The following draft U.N. resolution, apparently circulated by the French delegation as U.N. weapons inspectors resumed their work in Iraq last week, came into Outlook's hands through a confidential source known to our editors as John D. Lawrence (see below).


Adopted by the Security Council at its ____ meeting, on __ December 2002

The Security Council,

Recalling all its previous relevant resolutions, in particular resolution 661 (1990), 678 (1990), 686 (1991), 687 (1991), 688 (1991), 707 (1991), 715 (1991), 986 (1995), 1284 (1999), 1382 (2001) and the just-adopted 1441 (2002), as well as the relevant statements of its President, Security Council members and Larry King thereon,

Deploring the fact that Iraq has repeatedly obstructed immediate, unconditional and unrestricted access to sites designated by the United Nations and CNN,

Remaining slack-jawed that previous U.N. weapons inspectors were foiled by locked doors and clever explanations such as "Those are my wife's medical records,"

Marveling at the successful game of three-card monte that Iraqi President Saddam Hussein has played for nearly a decade,

Confessing that the United States will likely do whatever it wants regardless of this august body and that it is in the paramount interests of the United Nations to appear to be relevant as long as possible,

Lamenting the fact that Iraq persists in violating the Security Council's resolutions by its continued refusal to return matched sets of gold-plated faucets looted from Kuwait during what Saddam Hussein once described as "an impulse-shopping spree,"

Regretting that Iraq continues to be a major producer of chemical and biological weapons meant to kill and disfigure people, including Botulinum Toxin Type A, a neurotoxin produced by the bacterium Clostridium Botulinum that has been known to produce botulism (food poisoning), paralysis and death,

Admitting that Iraq continues to be the world's largest producer of Botulinum Toxin Type A, also known as Botox, and has refused to participate in the United Nations' "Face Lifts for Oil" program,

Alleging that samples of Botulinum Toxin Type A were mixed with chemical weapons, producing near-instant death, but also resulting in a smooth, highly resilient complexion now to be found in middle-aged CEO wives, but not otherwise occurring in Nature,

Recognizing that Saddam Hussein and all residents of the town of Tikrit have wrinkle-free complexions that, according to Ambassador Bo Derek, Special Coordinator for the Iraqi Resistance and Mary Kay Representative for the Greater Baghdad Area (and Northern No-Fly Zone), "are just to die for,"

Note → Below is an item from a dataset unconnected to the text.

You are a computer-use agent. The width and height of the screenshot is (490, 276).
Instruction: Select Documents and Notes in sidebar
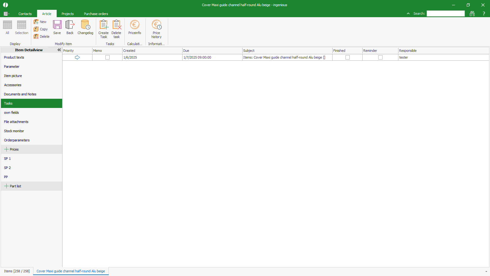click(x=20, y=94)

Mourning the unfortunate fact that U.N. weapons inspectors reportedly destroyed more than 5,000 tons of Botulinum Toxin with callous disregard for the good it could have done for millions of insecure people around the world,

Commending the Secretary General and the World Health Organization's Ad Hoc Committee on Wartime Shortages of Botox, which has stated that "this shortage is of grave concern and far outweighs the 1990s gravity-fueled silicone breast implant scare and, if it persists, it will require the rationing of Botox{copy} and the likely cloistering of women at a level not seen since purdah (society-sanctioned seclusion of women from public observation) under the Taliban,"

Reaffirming the commitment of all Member States to the sovereignty and territorial integrity of Iraq, except for the Northern and Southern No-Fly Zones, the Kurdish-controlled areas in the north, the neutral zone/disputed territory with Kuwait, the border with Iran and both places listed in "Arthur Frommer's Guide to Best Vacation Spots in Iraq,"

Asserting that the effective operation of the weapons inspections team UNMOVIC, which will be renamed WEMOVEIT, is essential for the implementation of the previous 15 Security Council resolutions ignored by Iraq,

Chastising the Secretary General for not sending the previous 15 resolutions to Iraq with a return receipt required to verify delivery,

Acting under Chapter VII of the Charter of the United Nations,

1. Decides that no later than 30 days from the date of this resolution, Iraq shall provide a full, accurate and complete declaration of all stocks of Botulinum Toxin Type A, and any and all facilities related to its production;

2. Decides that WEMOVEIT shall have free and unfettered access to any and all sites it chooses and that, should such access not be provided, the inspectors may proceed with a level of ferocity approaching that of a bulimic at the dessert cart, consistent with the Geneva Convention and other human rights considerations;

3. Decides that all stocks of Botulinum Toxin Type A shall first be unloaded in Paris and subjected to lengthy tests by the French government to determine their purity and effectiveness, which may require voluntary clinical trials on local residents;

4. Determines to remain actively seized of the matter.

John D. Lawrence (aka John D. Lawrence) is an international consultant who lives in Northern Virginia.